Menurutnya, masyarakat mudah terkesan dengan label-label yang ditampilkan dan ditawarkan seperti misalnya Syariah, Islam, Sunnah, dan lain sebagainya tanpa mengkajinya lebih dalam. Padahal yang diperlukan disini adalah kajian yang lebih mendalam dan pendapat para ulama.
“Kita sering dengar narasi radikal berkedok ‘Kembali ke Al-Quran dan Sunnah’, padahal tidak semua masalah itu secara teks ada dalam alquran dan sunah tetapi itu perlu pendekatan dan penafsiran ahli,” kata dia.

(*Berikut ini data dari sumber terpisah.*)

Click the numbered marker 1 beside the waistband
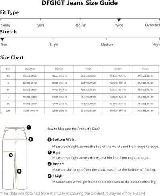Image resolution: width=160 pixels, height=196 pixels. [x=29, y=127]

Ia menegaskan, perlunya penalaran, penafsiran, dan pemahaman yang melatarbelakangi suatu ayat atau hadits diturunkan agar tidak menimbulkan kemunkaran.
Disisi lain, keberagaman dan kekayaan bangsa menjadi faktor pendorong Indonesia menjadi sasaran empuk kelompok radikal. Latar belakang kesukuan, budaya dan agama yang mencolok itulah yang kerap menjadi isu digunakan untuk narasi perpecahan, termasuk isu anti-nasionalisme yang juga menolak kearifan lokal dengan membenturkan antara nasionalisme dan agama.

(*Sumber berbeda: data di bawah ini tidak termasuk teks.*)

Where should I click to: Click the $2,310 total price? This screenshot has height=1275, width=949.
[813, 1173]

“Ini yang luput dari pandangan kaum radikal, bahwa sesungguhnya Rasulullah dari awal telah membangun nasionalisme dengan keberagaman suku dan agama yang disatukan dalam piagam Madinah. Saya rasa nilai yang seperti itulah yang juga ditanamkan oleh para pendahulu kita,” katanya.
Ia menambahkan, peran para tokoh agama dan masyarakat dalam menanggulangi dan memperkuat kewasapadaan masyarakat terhadap narasi radikal, yakni dengan mengkaderisasi anak muda untuk ikut menjadi da’i atau pemuka agama yang nantinya hadir ditengah masyarakat untuk menyebarkan narasi agama yang moderat.
Andi mengapresiasi peran pemerintah saat ini yang salah satunya BNPT telah membentuk Gugus Tugas Pemuka Lintas Agama dengan menggandeng para tokoh lintas agama untuk melawan narasi radikal dengan moderasi beragama yang menyejukkan.
“Sekarang ini pemerintah sudah berperan dengan berbagai macam hal termasuk apa yang dilakukan BNPT melalui Gugus Tugas, dan ini yang harus dipertahankan demi keamanan negara,” ujar dia.
Langkah BNPT dengan membentuk Gugus Tugas Pemuka Lintas Agama, merupakan langkah yang tepat dan perlu dipertahankan, karena ia meyakini untuk memberantas ideologi radikal tidak cukup hanya dengan tindakan penegakan hokum (hard approach) semata, namun perlu adanya langkah penguatan ideologi kebangsaan dan narasi agama.
“Tidak cukup jika radikalisme ini dilakukan dengan tindakan (hard approach) saja, karena ini menyangkut ideologi. Sehingga harus dilawan dengan pemahaman dan penguatan ideologi kebangsan dan narasi agama, karena radikalisme perlu dibasmi hingga ke akarnya,” katanya.